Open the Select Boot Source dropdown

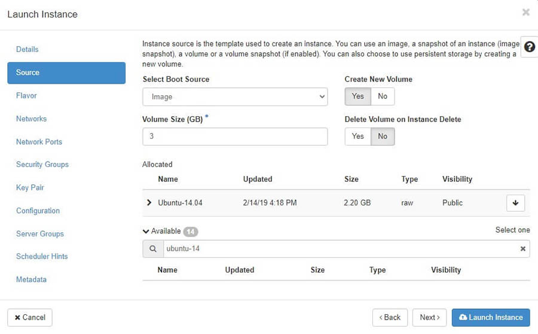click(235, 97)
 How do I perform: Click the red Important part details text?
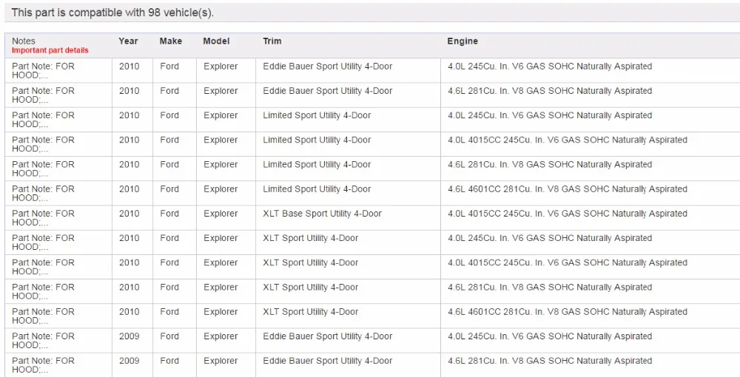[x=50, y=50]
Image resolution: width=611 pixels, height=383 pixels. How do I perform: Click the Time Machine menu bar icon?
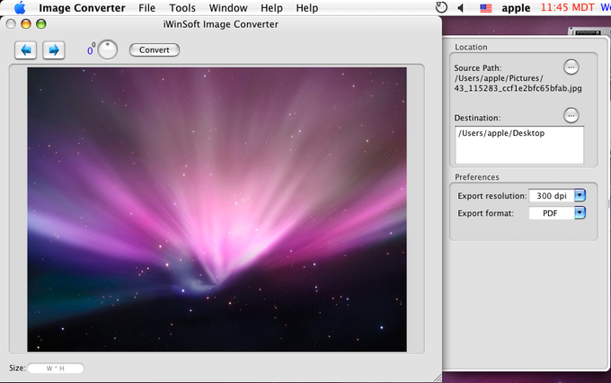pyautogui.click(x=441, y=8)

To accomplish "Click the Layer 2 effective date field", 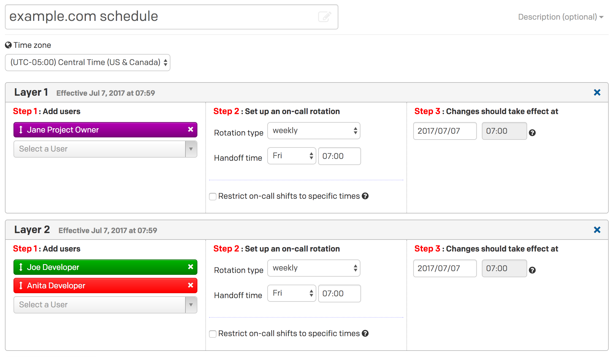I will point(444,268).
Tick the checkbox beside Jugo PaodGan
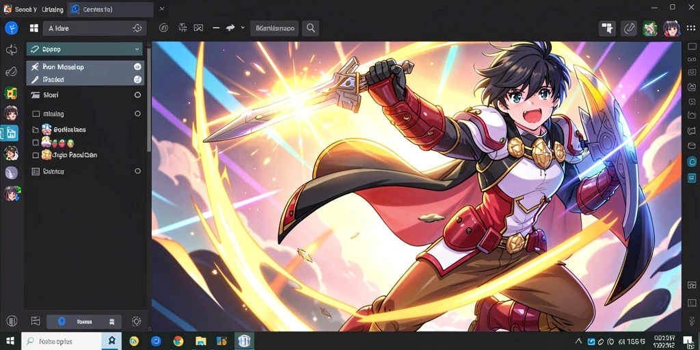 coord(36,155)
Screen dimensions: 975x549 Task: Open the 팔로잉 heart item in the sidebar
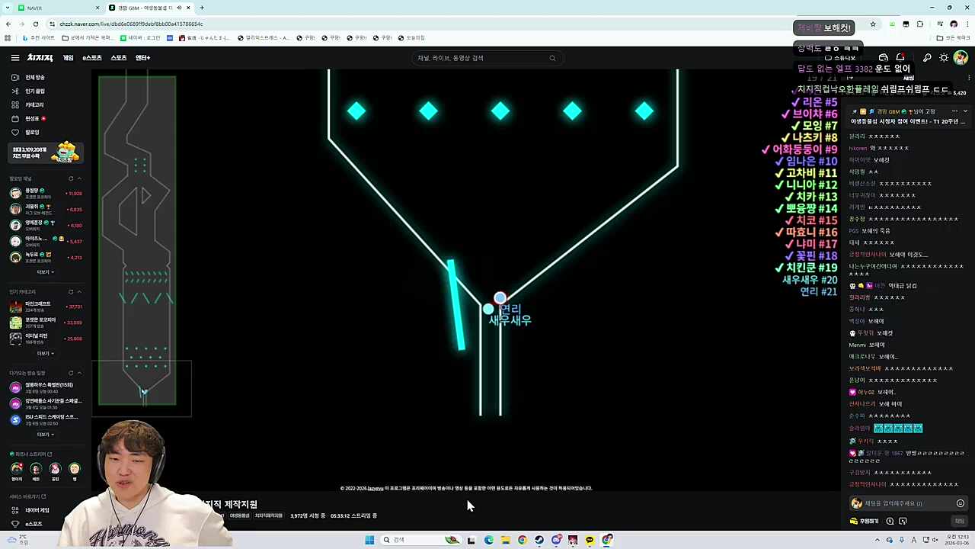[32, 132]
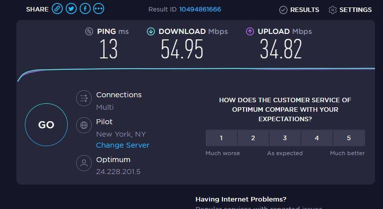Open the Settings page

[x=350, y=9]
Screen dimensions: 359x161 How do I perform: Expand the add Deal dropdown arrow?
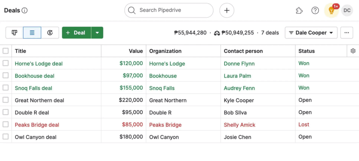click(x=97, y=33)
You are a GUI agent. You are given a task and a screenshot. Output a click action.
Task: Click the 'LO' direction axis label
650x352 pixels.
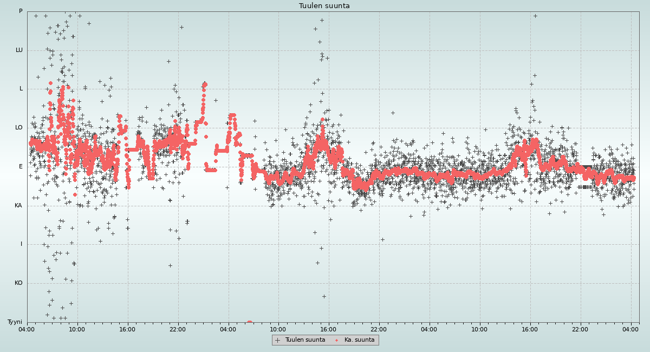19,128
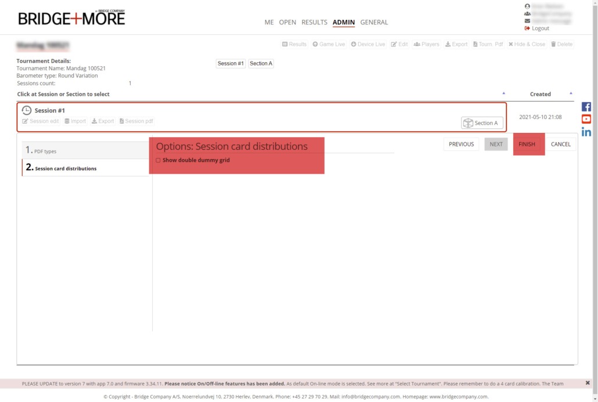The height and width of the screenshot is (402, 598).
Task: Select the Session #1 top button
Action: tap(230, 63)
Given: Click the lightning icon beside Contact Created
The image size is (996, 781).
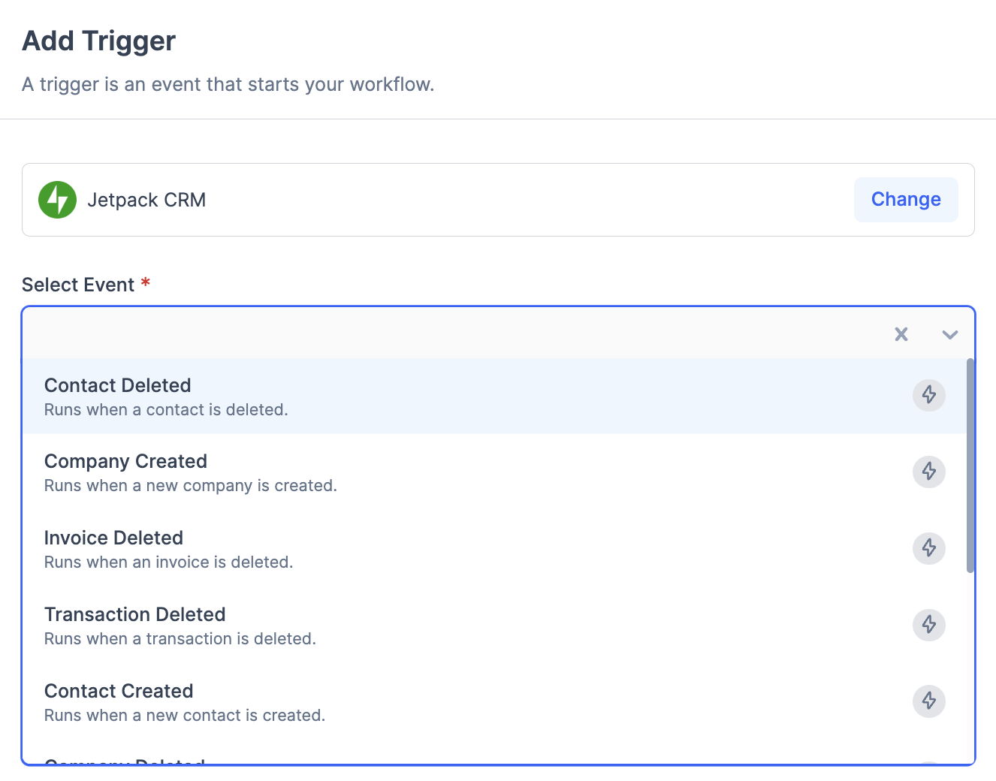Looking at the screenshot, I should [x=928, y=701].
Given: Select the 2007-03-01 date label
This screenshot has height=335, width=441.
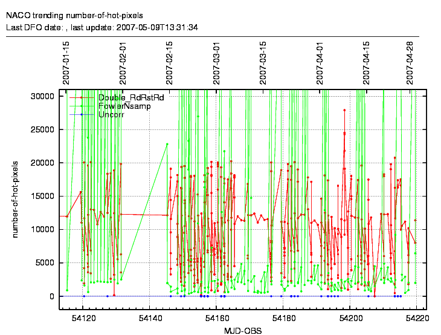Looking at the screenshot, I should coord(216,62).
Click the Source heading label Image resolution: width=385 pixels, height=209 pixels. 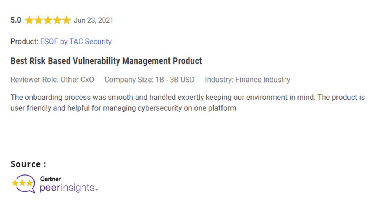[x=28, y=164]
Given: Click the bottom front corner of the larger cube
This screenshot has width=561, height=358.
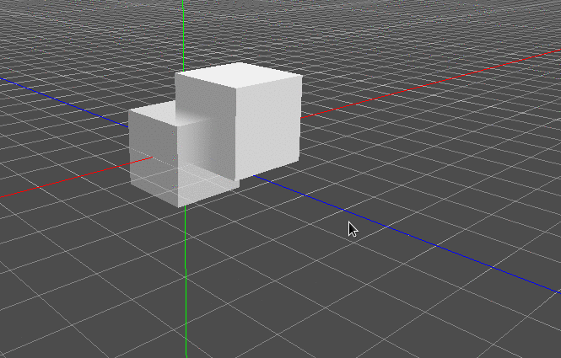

> [Your goal]: In the listing above, find the line holding "Tick the checkbox beside Jugo PaodGan" and the line holding "Task: Click the 'LO' direction axis label". Reproduce those two lines and all between them exactly, leaving out pictures.

> [Solution to the problem]:
Tick the checkbox beside Jugo PaodGan
 coord(36,155)
Screen dimensions: 975x549 Task: Open the 팔로잉 heart item in the sidebar
[32, 132]
Open the Settings page

[x=350, y=9]
Screen dimensions: 359x161 How do I perform: Expand the add Deal dropdown arrow?
click(x=97, y=33)
You are a GUI agent. You are given a task and a screenshot. Output a click action.
Task: Click the 'LO' direction axis label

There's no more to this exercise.